Ainsi, c'est le rapport de la philosophie à son histoire qui semble être au centre des alternatives de la réflexion contemporaine et les choix opérés (les différents choix de la « politique » de la philosophie) peuvent déterminer notre avenir. Je voudrais qu'on reconnaisse que le passé de la philosophie n'est pas derrière nous, mais qu'il nous imprègne, qu'il est présent dans notre actualité la plus vivante et, seulement l'actualisation ou la ré-intériorisation (Mémoire disait Hegel) de ce passé pourrait nous lancer dans l'avenir.
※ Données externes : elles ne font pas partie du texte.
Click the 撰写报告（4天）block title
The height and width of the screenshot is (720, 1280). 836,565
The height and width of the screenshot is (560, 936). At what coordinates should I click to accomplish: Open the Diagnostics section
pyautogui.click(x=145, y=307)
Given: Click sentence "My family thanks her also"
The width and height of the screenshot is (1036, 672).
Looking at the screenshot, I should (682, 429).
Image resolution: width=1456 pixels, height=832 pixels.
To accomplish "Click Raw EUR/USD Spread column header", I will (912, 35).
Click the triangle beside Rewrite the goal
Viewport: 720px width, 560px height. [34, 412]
La différence synchronique et diachronique, histoire et « géographie », pour ainsi dire, de la philosophie serait le sujet même de la philosophie (Die Sache de Philosophie, comme disait le même Hegel). Sinon, à l'ère de la mondialisation que nous vivons, nous pourrions nous diriger vers une simple « homogénéisation » de la philosophie, qui serait précisément le contraire de la « mondialisation » à laquelle elle a toujours aspiré et qui est indissociable de la vie de polémique. Comme disait Héraclite : « Ce qui est contraire est utile et c'est de la lutte que naît la plus belle harmonie : tout se construit par la discorde ».
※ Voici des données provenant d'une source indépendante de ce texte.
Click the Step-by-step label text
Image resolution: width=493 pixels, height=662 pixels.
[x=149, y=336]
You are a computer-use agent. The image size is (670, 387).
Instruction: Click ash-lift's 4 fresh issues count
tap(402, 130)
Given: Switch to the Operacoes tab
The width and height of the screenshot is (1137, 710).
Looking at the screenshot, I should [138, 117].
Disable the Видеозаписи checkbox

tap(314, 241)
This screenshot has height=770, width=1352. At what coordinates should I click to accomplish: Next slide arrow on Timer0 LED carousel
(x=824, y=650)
Pour conclure : sans un minimum de négativité, la pensée est pacifiée et éteinte, elle ne peut survivre sans polémiques et, surtout, sans la nécessaire et interminable « polémologie », qui n'aspire plus à aucune forme de pacification définitive. Ou, encore, mélanger les différents langages de Freud et de Wittgenstein : analyse finie, analyse sans fin… Comme vous pouvez le voir, je ne sais pas comment finir… Arrêtons-nous là, là où, peut-être, il faudrait commencer. Après cette marche extravagante et quelque peu sauvage hors des murs des doctrines, attardons-nous à prendre un point de départ qui passerait pour inébranlable...
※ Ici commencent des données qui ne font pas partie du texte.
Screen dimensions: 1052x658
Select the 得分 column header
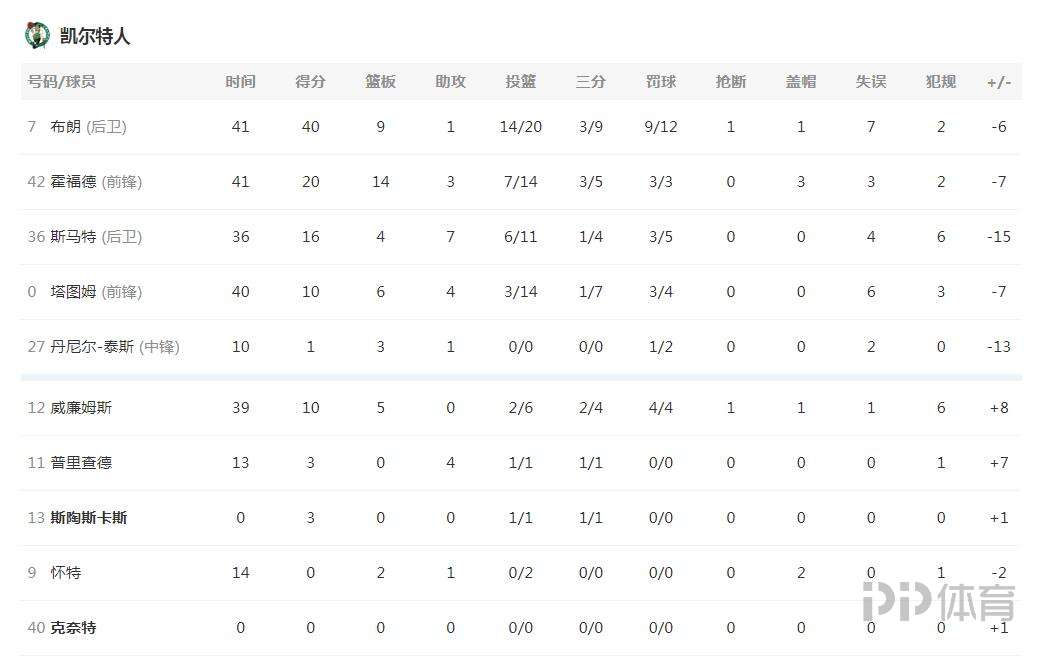310,82
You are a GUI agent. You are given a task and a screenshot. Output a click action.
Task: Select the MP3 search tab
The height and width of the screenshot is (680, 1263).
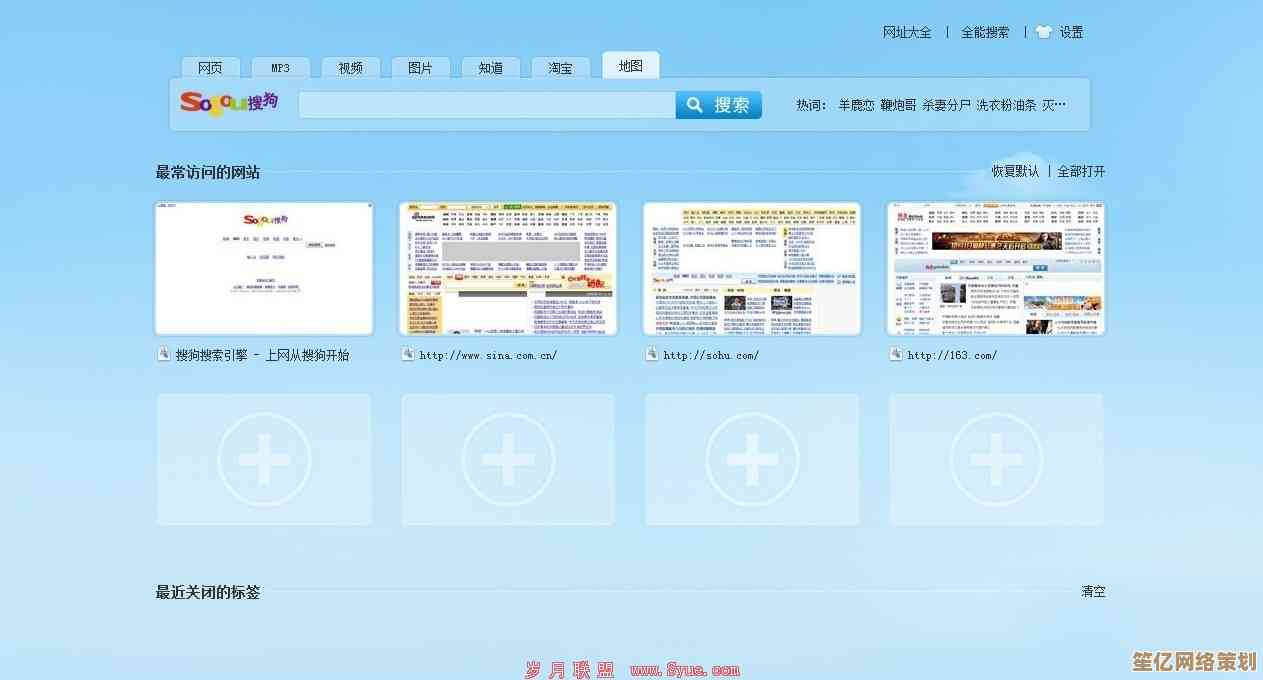tap(280, 68)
*Bento Prado Jr. (1937-2007) a été professeur de philosophie à l'Université fédérale de São Carlos. Auteur, entre autres livres, de quelques essais (Paix et Terre).
Initialement publié le Journal des critiques, No. 7 en novembre 2009.
Note
[1] Ce qui a permis à Michel Foucault de nous affirmer, à l'Université de São Paulo, en 1965, un an avant l'apparition de Les mots et les choses, sur un ton provocateur : « Il faut être une mouche aveugle pour ne pas voir que la philosophie de Heidegger et celle de Wittgenstein sont une seule et même philosophie ».